[Data extracted from a collection]
####################

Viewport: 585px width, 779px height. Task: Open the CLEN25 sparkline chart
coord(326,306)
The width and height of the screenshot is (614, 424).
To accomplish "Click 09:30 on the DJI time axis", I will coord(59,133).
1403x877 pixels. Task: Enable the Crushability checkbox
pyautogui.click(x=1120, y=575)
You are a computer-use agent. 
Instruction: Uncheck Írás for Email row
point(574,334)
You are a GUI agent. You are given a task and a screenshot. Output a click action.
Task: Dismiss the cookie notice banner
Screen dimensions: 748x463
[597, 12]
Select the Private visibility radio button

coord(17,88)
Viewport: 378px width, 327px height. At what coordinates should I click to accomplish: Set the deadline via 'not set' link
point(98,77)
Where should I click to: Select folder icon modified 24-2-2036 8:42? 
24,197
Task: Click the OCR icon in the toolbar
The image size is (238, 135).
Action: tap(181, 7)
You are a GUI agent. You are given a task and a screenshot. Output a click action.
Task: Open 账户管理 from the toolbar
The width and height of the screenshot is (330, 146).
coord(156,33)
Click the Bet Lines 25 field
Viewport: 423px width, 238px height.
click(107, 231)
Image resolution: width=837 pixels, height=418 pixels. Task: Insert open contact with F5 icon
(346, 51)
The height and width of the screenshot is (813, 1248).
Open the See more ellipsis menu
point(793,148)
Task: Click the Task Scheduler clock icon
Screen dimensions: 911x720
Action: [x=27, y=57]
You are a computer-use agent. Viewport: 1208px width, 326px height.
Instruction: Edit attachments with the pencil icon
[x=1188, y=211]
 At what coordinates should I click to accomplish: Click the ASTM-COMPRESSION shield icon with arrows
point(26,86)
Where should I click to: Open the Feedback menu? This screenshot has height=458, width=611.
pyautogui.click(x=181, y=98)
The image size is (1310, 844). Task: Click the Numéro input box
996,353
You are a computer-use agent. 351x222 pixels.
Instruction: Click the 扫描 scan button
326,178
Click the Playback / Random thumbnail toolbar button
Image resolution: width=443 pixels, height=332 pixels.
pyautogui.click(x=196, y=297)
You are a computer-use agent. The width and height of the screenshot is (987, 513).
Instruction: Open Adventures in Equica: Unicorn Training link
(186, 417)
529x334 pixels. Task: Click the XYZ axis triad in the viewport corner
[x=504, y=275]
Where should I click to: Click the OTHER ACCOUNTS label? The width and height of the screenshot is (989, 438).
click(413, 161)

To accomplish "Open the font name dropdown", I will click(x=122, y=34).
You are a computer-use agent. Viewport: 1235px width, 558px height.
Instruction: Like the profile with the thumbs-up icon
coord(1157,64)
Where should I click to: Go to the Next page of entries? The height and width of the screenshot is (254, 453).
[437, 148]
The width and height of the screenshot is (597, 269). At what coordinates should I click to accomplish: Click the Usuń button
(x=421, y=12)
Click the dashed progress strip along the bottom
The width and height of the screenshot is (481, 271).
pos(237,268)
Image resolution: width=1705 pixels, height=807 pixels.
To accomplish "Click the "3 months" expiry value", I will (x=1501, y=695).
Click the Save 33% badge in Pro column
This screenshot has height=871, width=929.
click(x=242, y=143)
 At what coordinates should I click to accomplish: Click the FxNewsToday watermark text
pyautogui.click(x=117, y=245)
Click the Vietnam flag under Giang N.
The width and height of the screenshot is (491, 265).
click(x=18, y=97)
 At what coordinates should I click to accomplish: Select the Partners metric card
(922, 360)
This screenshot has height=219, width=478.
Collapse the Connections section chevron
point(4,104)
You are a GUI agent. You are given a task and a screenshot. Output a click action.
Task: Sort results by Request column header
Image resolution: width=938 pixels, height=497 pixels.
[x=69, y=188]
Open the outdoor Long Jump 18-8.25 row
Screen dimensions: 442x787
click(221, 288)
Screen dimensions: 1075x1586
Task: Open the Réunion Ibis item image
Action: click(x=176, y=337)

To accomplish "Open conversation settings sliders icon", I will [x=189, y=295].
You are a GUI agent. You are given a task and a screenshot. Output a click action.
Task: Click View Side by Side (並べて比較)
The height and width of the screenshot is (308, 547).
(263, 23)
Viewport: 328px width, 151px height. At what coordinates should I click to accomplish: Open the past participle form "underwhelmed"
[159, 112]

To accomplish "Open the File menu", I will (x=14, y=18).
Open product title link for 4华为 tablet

####################

[Directions]: Check the entries above line by line and return each one containing the word "computer".

[Answer area]:
You are a computer-use agent. 
You are a computer-use agent. Viewport: 1208px width, 326px height.
You are a computer-use agent. 351x222 pixels.
You are a computer-use agent. The width and height of the screenshot is (987, 513).
You are a computer-use agent. Viewport: 1235px width, 558px height.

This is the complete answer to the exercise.